* EXTRAIT CHOISI *
On a probablement été bien impressionné par le “gros rapport” qu'il expédia au gouvernement, car, un peu plus tard, on lui confia une nouvelle mission. La colonie le dégage de plus en plus de toutes les besognes administratives pour le centrer vers ce qui est manifestement sa voie : l'enquête directe auprès de l'indigène. Il exulte :

« Bonnes nouvelles pour ton Gil, ces jours-ci. Le Gouvernement général m'a confié une mission dans tout le Fouta-Djalion et dans les cercles de l'Est, vers Kankan et Siguiri. Il s'agit d'une étude du milieu social économique. Un vieux rêve de jeunesse enfin réalisé. Car, jusqu'ici, mes plus belles randonnées avaient toujours un motif de “service”, quelque chose pour “fatiguer” les indigènes d'une façon quelconque. Aujourd'hui, j'ai simplement l'ordre d'ouvrir les yeux et les oreilles et d'aller où bon me semble. Je vais voir en quelques semaines des régions que sans cette occasion je n'aurais jamais vues : en toute liberté et sans besogne à côté pour manger mon temps. Et ce que j'écrirai sera peut-être lu par les Puissants, éphémères, mais tout de même efficaces quelquefois. Donc le Roi n'est Pas mon cousin aujourd'hui.
J'ai d'abord choisi pour mes études un coin sauvage, arriéré, centre d'une petite rébellion, autrefois (1911). On y accède par des paysages invraisemblables. Le Fouta est composé de vieilles roches volcaniques — granits et grès — le granit, en s'usant, donne des boules ; le grès, de grands pans verticaux et des roches ruiniformes qui figurent des architectures de cauchemar : châteaux crénelés, menhirs, marmites, et des falaises à pic, par grappes, bouquets et gerbes, au milieu des sources murmurantes et des oiseaux chanteurs… On a les larmes aux yeux d'admiration.
Le premier village où j'arrivai, après une bonne marche, était dans un immense cirque du genre ci-dessus. Là-dedans vivent les plus farouches Peuls, dans l'étude des mystiques musulmans. Ils m'ont accueilli avec beaucoup d'amitié, et je fus bientôt entouré par des douzaines d'étudiants qui chantaient, les uns après les autres, d'étonnantes poésies religieuses dont j'ai pu avoir les copies.
Après avoir séjourné deux jours dans ce couvent breton, nous avons filé vers le nord et traversé après une vertigineuse descente la vallée du Ko-Kolo. L'autre bord de la vallée formait un mur, infranchissable d'aspect. On l'escalada par une brèche verticale, où coule une cascade. Une cheminée de 300 mètres, obscure, sous la pluie fine de la chute ; des faisceaux de bambous, huit “échelles”, sont disposés dans les endroits où la cheminée est trop verticale. Mes compagnons et moi n'étions pas fiers, avant. Mais après avoir grimpé sans accident, en s'accrochant des mains et des orteils et en se hissant à la force des poignets, on était très fier. Par exemple, pour rien au monde je ne ferais la descente.»

* CONSIGNE *
Recopiez le passage du récit de voyage dans le Fouta qui commence par « J'ai d'abord choisi » et se poursuit jusqu'à « aux yeux d'admiration. ».

* EXTRAIT DES DONNÉES *
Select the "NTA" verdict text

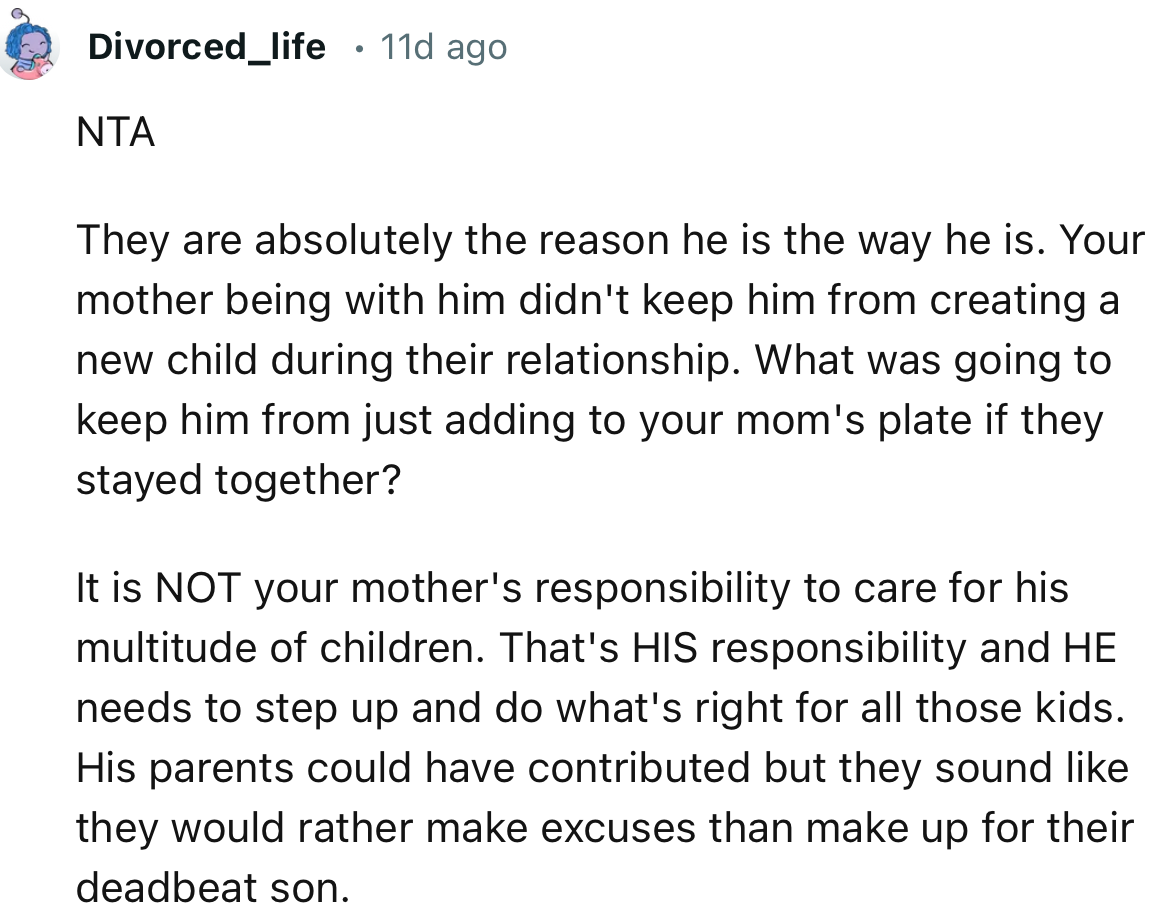115,133
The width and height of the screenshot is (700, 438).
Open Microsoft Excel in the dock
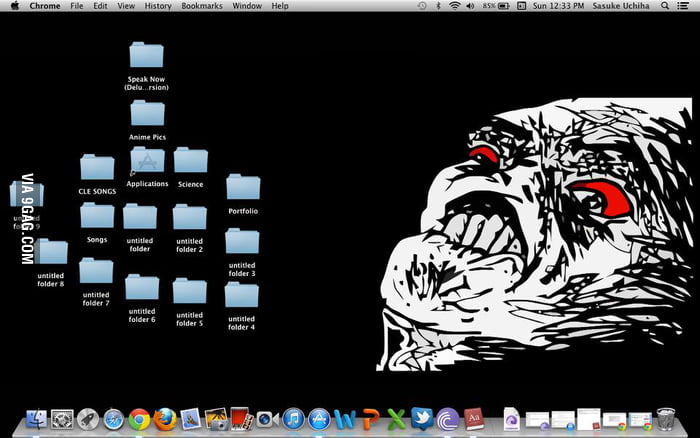click(396, 420)
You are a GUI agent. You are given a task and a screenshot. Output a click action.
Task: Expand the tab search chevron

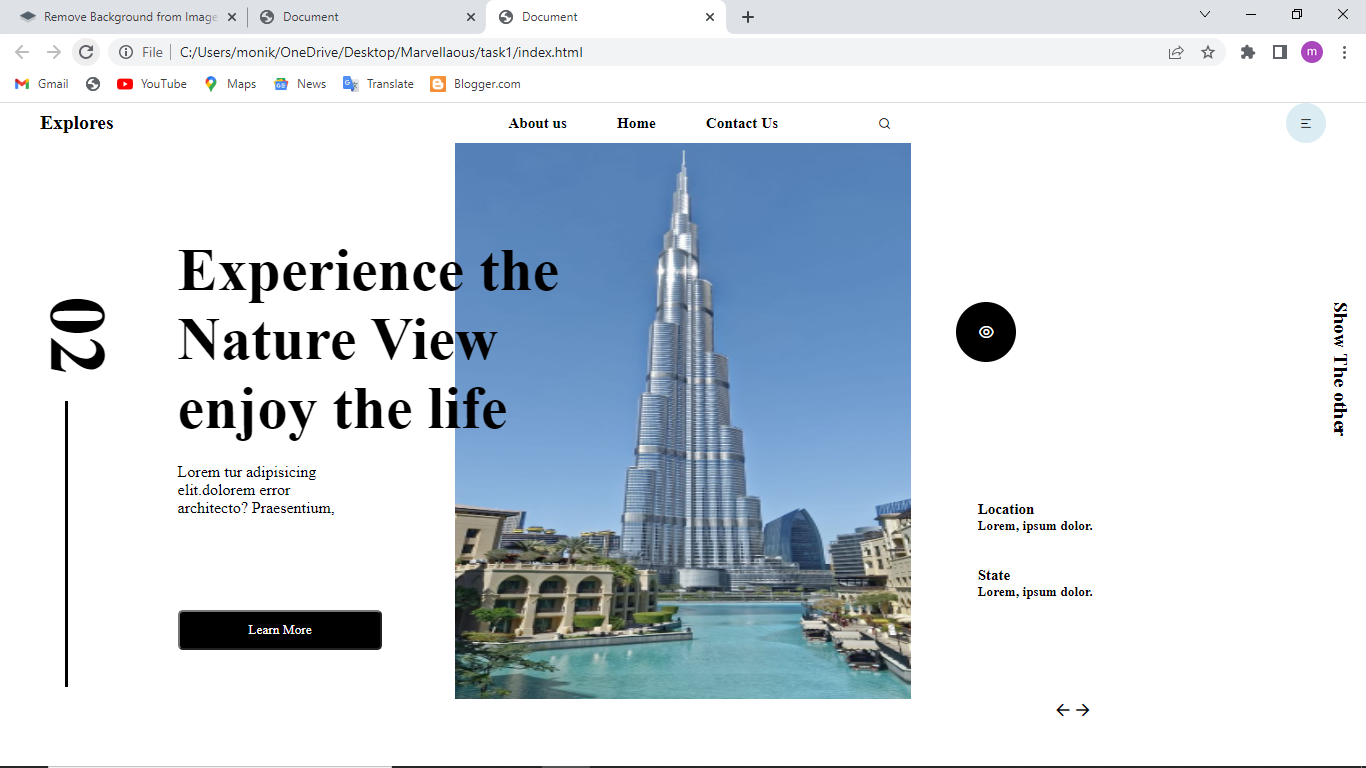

* RÉPONSE *
J'ai d'abord choisi pour mes études un coin sauvage, arriéré, centre d'une petite rébellion, autrefois (1911). On y accède par des paysages invraisemblables. Le Fouta est composé de vieilles roches volcaniques — granits et grès — le granit, en s'usant, donne des boules ; le grès, de grands pans verticaux et des roches ruiniformes qui figurent des architectures de cauchemar : châteaux crénelés, menhirs, marmites, et des falaises à pic, par grappes, bouquets et gerbes, au milieu des sources murmurantes et des oiseaux chanteurs… On a les larmes aux yeux d'admiration.